La déshumanisation dans un contexte organisationnel : un examen de ses antécédents, conséquences et modérateurs
Files
Lagios_27951400_2019.pdf
UCLouvain restricted access - Adobe PDF
- 1.43 MB
Details
- Supervisors
- Faculty
- Degree label
- Abstract
- Dans une société où l’accent est mis sur le capitalisme et la maximisation des profits, les entreprises réduisent parfois les travailleurs à des machines ou à des objets passifs dont la seule fonction est de servir les fins de l’organisation. Ainsi, depuis plusieurs années, la littérature scientifique a commencé à s’intéresser à la déshumanisation organisationnelle, définie comme l’expérience négative que vit un travailleur qui se sent objectifié par son organisation.
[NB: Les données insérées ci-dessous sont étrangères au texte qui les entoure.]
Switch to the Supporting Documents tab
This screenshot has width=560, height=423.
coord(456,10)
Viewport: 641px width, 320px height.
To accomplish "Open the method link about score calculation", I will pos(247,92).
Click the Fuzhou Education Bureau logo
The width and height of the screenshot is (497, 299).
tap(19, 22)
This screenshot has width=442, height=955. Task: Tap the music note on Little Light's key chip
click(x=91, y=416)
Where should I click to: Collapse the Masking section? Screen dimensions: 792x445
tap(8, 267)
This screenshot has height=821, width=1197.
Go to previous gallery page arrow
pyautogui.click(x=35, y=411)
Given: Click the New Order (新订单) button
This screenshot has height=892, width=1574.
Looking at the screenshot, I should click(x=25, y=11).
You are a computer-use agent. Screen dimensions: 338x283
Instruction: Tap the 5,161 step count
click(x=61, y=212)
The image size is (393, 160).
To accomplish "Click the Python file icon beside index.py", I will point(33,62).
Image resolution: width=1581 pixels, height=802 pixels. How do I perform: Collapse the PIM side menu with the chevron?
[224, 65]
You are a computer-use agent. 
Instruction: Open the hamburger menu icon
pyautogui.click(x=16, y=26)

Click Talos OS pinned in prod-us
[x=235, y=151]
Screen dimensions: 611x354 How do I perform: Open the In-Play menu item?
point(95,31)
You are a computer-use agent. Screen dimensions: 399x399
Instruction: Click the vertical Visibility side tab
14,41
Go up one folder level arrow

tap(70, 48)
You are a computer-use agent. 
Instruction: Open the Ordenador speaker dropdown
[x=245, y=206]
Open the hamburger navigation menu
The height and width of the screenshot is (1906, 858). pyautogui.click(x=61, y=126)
L’objectif de cette étude est d’étendre le réseau nomologique de la déshumanisation organisationnelle en examinant ses antécédents et ses conséquences. Plus précisément, cette recherche vise à investiguer si le red tape (i.e., les règles organisationnelles considérées comme inutiles, inefficaces et pénibles) induit chez les travailleurs un sentiment de déshumanisation. Nous supposons également que le red tape produit, à travers la déshumanisation organisationnelle, différentes conséquences négatives, tant pour les employés que pour l’entreprise (i.e., augmentation des tensions psychosomatiques, réduction de la performance in-role et plus grande intention de quitter l’organisation). Enfin, nous postulons que l’impact de la déshumanisation organisationnelle sur les conséquences négatives susmentionnées est modéré par la mesure dans laquelle les travailleurs estiment que la déshumanisation est intentionnellement commise par leur organisation, ainsi que par leur satisfaction par rapport à leur salaire et leurs avantages extra-légaux. Sur base d’un échantillon de 374 travailleurs, nous avons effectué des modélisations d’équations structurelles qui ont confirmé la plupart de nos hypothèses. Le red tape induit ainsi un sentiment de déshumanisation chez les individus qui, en retour, ressentent plus de tensions psychosomatiques et ont davantage envie de quitter leur organisation. Par ailleurs, nous avons uniquement trouvé un effet modérateur de la satisfaction par rapport au salaire et aux avantages extra-légaux sur la relation entre la déshumanisation organisationnelle et les tensions psychosomatiques. Les implications pratiques ainsi que les pistes pour les recherches futures sont également discutées.